== Available data ==
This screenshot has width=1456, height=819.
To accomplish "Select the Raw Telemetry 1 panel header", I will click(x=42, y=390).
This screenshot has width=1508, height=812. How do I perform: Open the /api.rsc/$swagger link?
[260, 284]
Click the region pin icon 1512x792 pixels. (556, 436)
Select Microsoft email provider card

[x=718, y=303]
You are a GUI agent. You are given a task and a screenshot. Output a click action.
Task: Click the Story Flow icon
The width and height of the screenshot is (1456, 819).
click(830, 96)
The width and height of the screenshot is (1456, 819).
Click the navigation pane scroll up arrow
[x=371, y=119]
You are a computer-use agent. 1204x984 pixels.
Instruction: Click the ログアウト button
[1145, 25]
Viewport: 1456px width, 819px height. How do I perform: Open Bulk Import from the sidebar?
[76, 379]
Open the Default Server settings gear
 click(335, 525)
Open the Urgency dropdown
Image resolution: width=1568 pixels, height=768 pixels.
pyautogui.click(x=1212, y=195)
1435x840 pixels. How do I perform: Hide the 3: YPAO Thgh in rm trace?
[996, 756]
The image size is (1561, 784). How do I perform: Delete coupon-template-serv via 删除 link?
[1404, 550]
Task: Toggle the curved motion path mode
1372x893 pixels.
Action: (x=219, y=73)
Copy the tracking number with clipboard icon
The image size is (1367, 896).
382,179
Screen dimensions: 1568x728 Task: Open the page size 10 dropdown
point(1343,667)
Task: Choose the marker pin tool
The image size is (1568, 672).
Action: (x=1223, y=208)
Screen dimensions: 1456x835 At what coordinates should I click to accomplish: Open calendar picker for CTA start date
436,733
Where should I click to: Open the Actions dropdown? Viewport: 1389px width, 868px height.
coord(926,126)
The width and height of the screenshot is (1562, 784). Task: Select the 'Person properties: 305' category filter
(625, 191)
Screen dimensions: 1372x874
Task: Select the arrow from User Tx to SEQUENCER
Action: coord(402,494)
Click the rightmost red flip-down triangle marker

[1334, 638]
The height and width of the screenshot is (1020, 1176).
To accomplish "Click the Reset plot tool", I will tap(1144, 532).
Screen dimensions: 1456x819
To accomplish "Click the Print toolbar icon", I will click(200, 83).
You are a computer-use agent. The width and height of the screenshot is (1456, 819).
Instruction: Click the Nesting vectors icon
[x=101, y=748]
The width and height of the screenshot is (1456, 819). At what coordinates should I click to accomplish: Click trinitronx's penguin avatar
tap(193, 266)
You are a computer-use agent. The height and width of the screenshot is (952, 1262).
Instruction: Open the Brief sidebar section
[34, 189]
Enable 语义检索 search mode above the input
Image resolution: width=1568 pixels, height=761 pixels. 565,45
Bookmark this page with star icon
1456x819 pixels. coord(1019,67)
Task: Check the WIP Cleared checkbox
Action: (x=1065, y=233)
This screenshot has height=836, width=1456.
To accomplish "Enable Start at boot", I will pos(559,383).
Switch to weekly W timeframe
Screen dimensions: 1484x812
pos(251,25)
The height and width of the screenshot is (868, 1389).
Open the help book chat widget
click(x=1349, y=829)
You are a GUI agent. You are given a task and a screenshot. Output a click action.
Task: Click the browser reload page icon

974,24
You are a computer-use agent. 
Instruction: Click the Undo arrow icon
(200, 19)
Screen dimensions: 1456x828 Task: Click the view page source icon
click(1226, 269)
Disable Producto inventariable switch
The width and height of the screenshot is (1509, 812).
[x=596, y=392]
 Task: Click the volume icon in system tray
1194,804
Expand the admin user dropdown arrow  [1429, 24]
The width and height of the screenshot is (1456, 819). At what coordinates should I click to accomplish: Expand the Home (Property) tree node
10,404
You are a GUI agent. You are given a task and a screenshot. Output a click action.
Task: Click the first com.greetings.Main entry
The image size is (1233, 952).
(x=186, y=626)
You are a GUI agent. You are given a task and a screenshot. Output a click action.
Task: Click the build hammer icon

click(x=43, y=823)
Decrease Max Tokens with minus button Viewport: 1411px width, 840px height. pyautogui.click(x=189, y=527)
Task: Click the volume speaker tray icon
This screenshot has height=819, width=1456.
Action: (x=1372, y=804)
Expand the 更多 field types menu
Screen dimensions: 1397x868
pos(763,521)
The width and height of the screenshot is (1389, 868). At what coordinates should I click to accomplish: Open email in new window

== Work order ==
Give back exactly the material above from its opening line to the line bearing "Task: Toggle the curved motion path mode".

== Solution for this task ==
This screenshot has width=1456, height=819.
To accomplish "Select the Raw Telemetry 1 panel header", I will click(x=42, y=390).
This screenshot has width=1508, height=812. How do I perform: Open the /api.rsc/$swagger link?
[260, 284]
Click the region pin icon 1512x792 pixels. (556, 436)
Select Microsoft email provider card

[x=718, y=303]
You are a GUI agent. You are given a task and a screenshot. Output a click action.
Task: Click the Story Flow icon
The width and height of the screenshot is (1456, 819).
click(830, 96)
The width and height of the screenshot is (1456, 819).
Click the navigation pane scroll up arrow
[x=371, y=119]
You are a computer-use agent. 1204x984 pixels.
Instruction: Click the ログアウト button
[1145, 25]
Viewport: 1456px width, 819px height. How do I perform: Open Bulk Import from the sidebar?
[76, 379]
Open the Default Server settings gear
 click(335, 525)
Open the Urgency dropdown
Image resolution: width=1568 pixels, height=768 pixels.
pyautogui.click(x=1212, y=195)
1435x840 pixels. How do I perform: Hide the 3: YPAO Thgh in rm trace?
[996, 756]
The image size is (1561, 784). How do I perform: Delete coupon-template-serv via 删除 link?
[1404, 550]
Task: Toggle the curved motion path mode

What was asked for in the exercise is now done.